Task requirements
The full set of entries below must be returned exactly as shown.

____ Supplied material

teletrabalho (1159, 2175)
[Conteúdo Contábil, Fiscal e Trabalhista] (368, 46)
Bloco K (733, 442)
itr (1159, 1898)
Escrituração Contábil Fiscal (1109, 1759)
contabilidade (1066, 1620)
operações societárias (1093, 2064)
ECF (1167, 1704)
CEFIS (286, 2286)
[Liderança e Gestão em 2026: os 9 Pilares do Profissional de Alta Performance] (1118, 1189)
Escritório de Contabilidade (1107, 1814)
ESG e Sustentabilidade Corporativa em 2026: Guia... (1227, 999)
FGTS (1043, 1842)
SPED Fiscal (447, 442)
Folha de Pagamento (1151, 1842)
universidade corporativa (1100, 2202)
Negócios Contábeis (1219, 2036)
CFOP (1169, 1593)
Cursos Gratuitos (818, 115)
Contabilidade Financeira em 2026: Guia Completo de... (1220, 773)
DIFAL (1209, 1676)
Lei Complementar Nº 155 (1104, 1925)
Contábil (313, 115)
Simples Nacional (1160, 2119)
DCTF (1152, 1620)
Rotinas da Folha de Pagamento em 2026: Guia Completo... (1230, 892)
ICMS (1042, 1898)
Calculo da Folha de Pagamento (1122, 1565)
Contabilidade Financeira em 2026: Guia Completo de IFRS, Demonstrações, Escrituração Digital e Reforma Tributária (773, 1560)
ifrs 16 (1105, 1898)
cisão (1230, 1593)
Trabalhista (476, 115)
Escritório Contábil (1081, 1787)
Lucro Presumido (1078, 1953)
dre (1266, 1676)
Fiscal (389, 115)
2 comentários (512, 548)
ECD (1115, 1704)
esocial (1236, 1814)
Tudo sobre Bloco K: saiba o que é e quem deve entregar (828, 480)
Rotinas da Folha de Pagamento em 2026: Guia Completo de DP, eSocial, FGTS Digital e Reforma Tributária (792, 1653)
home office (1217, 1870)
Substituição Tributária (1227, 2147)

________

Answer box
teletrabalho (1159, 2175)
[Conteúdo Contábil, Fiscal e Trabalhista] (368, 46)
Bloco K (733, 442)
itr (1159, 1898)
Escrituração Contábil Fiscal (1109, 1759)
contabilidade (1066, 1620)
operações societárias (1093, 2064)
ECF (1167, 1704)
CEFIS (286, 2286)
[Liderança e Gestão em 2026: os 9 Pilares do Profissional de Alta Performance] (1118, 1189)
Escritório de Contabilidade (1107, 1814)
ESG e Sustentabilidade Corporativa em 2026: Guia... (1227, 999)
FGTS (1043, 1842)
SPED Fiscal (447, 442)
Folha de Pagamento (1151, 1842)
universidade corporativa (1100, 2202)
Negócios Contábeis (1219, 2036)
CFOP (1169, 1593)
Cursos Gratuitos (818, 115)
Contabilidade Financeira em 2026: Guia Completo de... (1220, 773)
DIFAL (1209, 1676)
Lei Complementar Nº 155 (1104, 1925)
Contábil (313, 115)
Simples Nacional (1160, 2119)
DCTF (1152, 1620)
Rotinas da Folha de Pagamento em 2026: Guia Completo... (1230, 892)
ICMS (1042, 1898)
Calculo da Folha de Pagamento (1122, 1565)
Contabilidade Financeira em 2026: Guia Completo de IFRS, Demonstrações, Escrituração Digital e Reforma Tributária (773, 1560)
ifrs 16 (1105, 1898)
cisão (1230, 1593)
Trabalhista (476, 115)
Escritório Contábil (1081, 1787)
Lucro Presumido (1078, 1953)
dre (1266, 1676)
Fiscal (389, 115)
2 comentários (512, 548)
ECD (1115, 1704)
esocial (1236, 1814)
Tudo sobre Bloco K: saiba o que é e quem deve entregar (828, 480)
Rotinas da Folha de Pagamento em 2026: Guia Completo de DP, eSocial, FGTS Digital e Reforma Tributária (792, 1653)
home office (1217, 1870)
Substituição Tributária (1227, 2147)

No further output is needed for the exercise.